Task brief -
Edit the items below, replacing every occurrence of "Where should I click to" with "Which point should I click to" and keeping all other text unchanged.
* BEGIN Given data *
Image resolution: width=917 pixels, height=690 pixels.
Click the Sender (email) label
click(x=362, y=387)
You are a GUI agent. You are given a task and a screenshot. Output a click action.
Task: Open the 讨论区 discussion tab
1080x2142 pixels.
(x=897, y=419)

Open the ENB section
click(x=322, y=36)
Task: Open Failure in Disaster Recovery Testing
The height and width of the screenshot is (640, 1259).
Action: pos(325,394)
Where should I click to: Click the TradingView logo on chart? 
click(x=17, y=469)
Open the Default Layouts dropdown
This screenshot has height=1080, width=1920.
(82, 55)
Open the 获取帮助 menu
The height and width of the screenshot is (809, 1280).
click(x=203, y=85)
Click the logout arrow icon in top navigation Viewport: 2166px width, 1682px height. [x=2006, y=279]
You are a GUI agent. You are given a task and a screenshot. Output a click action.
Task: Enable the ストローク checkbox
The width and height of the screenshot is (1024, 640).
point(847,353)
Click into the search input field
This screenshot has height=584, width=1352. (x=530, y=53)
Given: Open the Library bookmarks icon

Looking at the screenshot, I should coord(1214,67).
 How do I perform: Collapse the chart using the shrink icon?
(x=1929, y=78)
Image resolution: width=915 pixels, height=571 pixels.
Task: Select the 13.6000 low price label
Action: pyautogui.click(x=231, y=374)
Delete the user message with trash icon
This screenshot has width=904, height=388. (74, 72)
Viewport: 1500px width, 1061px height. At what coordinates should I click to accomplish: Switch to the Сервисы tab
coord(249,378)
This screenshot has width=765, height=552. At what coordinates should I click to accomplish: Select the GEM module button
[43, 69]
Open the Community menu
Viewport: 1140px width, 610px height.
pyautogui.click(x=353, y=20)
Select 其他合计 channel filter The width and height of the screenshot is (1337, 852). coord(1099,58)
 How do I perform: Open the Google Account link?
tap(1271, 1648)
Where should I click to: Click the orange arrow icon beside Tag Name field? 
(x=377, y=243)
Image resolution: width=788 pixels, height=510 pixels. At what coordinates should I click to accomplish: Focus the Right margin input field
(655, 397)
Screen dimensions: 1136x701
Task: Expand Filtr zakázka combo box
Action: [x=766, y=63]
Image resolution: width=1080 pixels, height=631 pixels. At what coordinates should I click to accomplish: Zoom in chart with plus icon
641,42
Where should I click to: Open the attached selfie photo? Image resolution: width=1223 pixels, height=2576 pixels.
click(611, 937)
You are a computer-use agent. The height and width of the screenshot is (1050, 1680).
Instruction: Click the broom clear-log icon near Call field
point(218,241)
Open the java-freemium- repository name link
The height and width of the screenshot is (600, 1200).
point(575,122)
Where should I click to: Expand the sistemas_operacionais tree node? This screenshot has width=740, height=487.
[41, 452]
* END Given data *
Exercise output -
Image resolution: width=917 pixels, height=690 pixels.
Click the Sender (email) label
click(x=362, y=387)
You are a GUI agent. You are given a task and a screenshot. Output a click action.
Task: Open the 讨论区 discussion tab
1080x2142 pixels.
(x=897, y=419)

Open the ENB section
click(x=322, y=36)
Task: Open Failure in Disaster Recovery Testing
The height and width of the screenshot is (640, 1259).
Action: pos(325,394)
Which point should I click to: Click the TradingView logo on chart? 
click(x=17, y=469)
Open the Default Layouts dropdown
This screenshot has height=1080, width=1920.
(82, 55)
Open the 获取帮助 menu
The height and width of the screenshot is (809, 1280).
click(x=203, y=85)
Click the logout arrow icon in top navigation Viewport: 2166px width, 1682px height. [x=2006, y=279]
You are a GUI agent. You are given a task and a screenshot. Output a click action.
Task: Enable the ストローク checkbox
The width and height of the screenshot is (1024, 640).
point(847,353)
Click into the search input field
This screenshot has height=584, width=1352. (x=530, y=53)
Given: Open the Library bookmarks icon

Looking at the screenshot, I should coord(1214,67).
 How do I perform: Collapse the chart using the shrink icon?
(x=1929, y=78)
Image resolution: width=915 pixels, height=571 pixels.
Task: Select the 13.6000 low price label
Action: pyautogui.click(x=231, y=374)
Delete the user message with trash icon
This screenshot has width=904, height=388. (74, 72)
Viewport: 1500px width, 1061px height. At what coordinates should I click to accomplish: Switch to the Сервисы tab
coord(249,378)
This screenshot has width=765, height=552. At what coordinates should I click to accomplish: Select the GEM module button
[43, 69]
Open the Community menu
Viewport: 1140px width, 610px height.
pyautogui.click(x=353, y=20)
Select 其他合计 channel filter The width and height of the screenshot is (1337, 852). coord(1099,58)
 How do I perform: Open the Google Account link?
tap(1271, 1648)
Which point should I click to: Click the orange arrow icon beside Tag Name field? 
(x=377, y=243)
Image resolution: width=788 pixels, height=510 pixels. At what coordinates should I click to accomplish: Focus the Right margin input field
(655, 397)
Screen dimensions: 1136x701
Task: Expand Filtr zakázka combo box
Action: [x=766, y=63]
Image resolution: width=1080 pixels, height=631 pixels. At what coordinates should I click to accomplish: Zoom in chart with plus icon
641,42
Which point should I click to: Open the attached selfie photo? Image resolution: width=1223 pixels, height=2576 pixels.
click(611, 937)
You are a computer-use agent. The height and width of the screenshot is (1050, 1680).
Instruction: Click the broom clear-log icon near Call field
point(218,241)
Open the java-freemium- repository name link
The height and width of the screenshot is (600, 1200).
point(575,122)
Which point should I click to: Expand the sistemas_operacionais tree node? This screenshot has width=740, height=487.
[41, 452]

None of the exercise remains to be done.